### JOB
Count the lines below that contain the string "label", treating uppercase and lowercase as distinct, and give only the resulting number.

### RECORDS FOR PROCESSING
===
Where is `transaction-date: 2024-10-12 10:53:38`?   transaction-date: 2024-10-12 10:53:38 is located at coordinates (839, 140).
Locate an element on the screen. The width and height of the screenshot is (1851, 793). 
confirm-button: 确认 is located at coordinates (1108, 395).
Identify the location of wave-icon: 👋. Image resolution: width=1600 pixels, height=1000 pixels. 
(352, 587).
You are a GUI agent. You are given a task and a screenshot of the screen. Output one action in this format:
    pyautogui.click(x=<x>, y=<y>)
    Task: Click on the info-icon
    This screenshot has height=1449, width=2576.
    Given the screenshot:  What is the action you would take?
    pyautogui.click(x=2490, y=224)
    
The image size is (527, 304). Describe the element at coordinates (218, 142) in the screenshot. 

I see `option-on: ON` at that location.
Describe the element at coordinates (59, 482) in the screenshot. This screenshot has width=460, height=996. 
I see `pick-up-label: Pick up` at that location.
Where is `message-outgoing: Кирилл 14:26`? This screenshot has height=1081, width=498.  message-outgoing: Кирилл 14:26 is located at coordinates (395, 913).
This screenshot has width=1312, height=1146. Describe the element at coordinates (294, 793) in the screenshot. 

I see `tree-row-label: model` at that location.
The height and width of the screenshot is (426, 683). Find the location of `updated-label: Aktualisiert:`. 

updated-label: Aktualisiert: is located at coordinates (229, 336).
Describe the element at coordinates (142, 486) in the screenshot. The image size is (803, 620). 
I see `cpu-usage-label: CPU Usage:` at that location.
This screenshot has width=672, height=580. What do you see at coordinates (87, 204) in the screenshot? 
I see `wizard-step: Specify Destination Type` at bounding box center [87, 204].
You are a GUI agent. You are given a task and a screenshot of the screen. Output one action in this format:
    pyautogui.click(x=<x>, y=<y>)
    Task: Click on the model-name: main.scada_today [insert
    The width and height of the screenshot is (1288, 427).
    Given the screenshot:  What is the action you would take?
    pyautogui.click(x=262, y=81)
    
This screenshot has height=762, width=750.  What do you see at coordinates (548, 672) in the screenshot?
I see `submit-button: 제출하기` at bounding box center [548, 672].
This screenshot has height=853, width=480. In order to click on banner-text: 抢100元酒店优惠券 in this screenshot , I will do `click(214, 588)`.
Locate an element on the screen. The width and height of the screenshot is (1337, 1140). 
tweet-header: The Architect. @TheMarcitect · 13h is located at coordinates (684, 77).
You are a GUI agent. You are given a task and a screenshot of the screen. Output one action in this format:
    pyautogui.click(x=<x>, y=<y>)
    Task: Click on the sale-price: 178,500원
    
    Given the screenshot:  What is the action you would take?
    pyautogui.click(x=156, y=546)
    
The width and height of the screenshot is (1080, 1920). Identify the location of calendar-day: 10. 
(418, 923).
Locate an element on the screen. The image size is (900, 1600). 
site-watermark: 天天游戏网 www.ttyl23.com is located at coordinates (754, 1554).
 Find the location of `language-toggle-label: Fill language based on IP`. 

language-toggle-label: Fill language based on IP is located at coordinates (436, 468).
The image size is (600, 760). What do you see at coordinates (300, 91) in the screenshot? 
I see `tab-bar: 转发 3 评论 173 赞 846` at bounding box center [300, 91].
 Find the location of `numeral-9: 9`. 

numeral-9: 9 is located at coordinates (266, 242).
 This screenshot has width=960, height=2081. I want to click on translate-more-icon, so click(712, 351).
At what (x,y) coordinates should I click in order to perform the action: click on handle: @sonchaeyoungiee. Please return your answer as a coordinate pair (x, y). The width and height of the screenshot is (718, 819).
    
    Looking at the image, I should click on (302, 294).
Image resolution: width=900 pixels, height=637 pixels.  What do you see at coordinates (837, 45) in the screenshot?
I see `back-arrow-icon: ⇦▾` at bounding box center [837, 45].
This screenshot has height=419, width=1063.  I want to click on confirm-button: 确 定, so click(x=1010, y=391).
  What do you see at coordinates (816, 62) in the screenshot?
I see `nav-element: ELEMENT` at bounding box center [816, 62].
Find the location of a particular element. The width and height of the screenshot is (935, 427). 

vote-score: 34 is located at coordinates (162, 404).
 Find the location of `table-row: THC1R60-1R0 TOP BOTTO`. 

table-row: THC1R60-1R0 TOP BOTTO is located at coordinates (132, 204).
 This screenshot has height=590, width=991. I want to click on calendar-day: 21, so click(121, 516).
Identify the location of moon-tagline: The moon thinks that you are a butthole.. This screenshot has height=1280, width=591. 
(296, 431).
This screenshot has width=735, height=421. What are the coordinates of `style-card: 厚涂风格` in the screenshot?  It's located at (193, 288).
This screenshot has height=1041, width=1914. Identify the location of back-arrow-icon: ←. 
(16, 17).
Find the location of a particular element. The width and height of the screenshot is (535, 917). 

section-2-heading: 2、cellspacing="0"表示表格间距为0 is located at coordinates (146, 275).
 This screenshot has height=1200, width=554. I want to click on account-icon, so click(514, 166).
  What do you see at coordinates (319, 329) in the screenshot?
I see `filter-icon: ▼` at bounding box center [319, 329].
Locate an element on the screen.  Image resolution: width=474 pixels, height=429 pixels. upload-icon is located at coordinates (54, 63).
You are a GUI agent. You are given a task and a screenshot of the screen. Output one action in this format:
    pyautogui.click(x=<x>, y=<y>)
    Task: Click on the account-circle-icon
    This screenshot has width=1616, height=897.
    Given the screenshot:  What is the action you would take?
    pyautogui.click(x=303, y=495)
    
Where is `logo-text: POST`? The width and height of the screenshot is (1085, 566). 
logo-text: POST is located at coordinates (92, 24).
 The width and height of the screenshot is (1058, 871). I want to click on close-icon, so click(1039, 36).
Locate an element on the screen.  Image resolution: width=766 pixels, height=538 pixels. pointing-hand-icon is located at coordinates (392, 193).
===
### THE ANSWER
7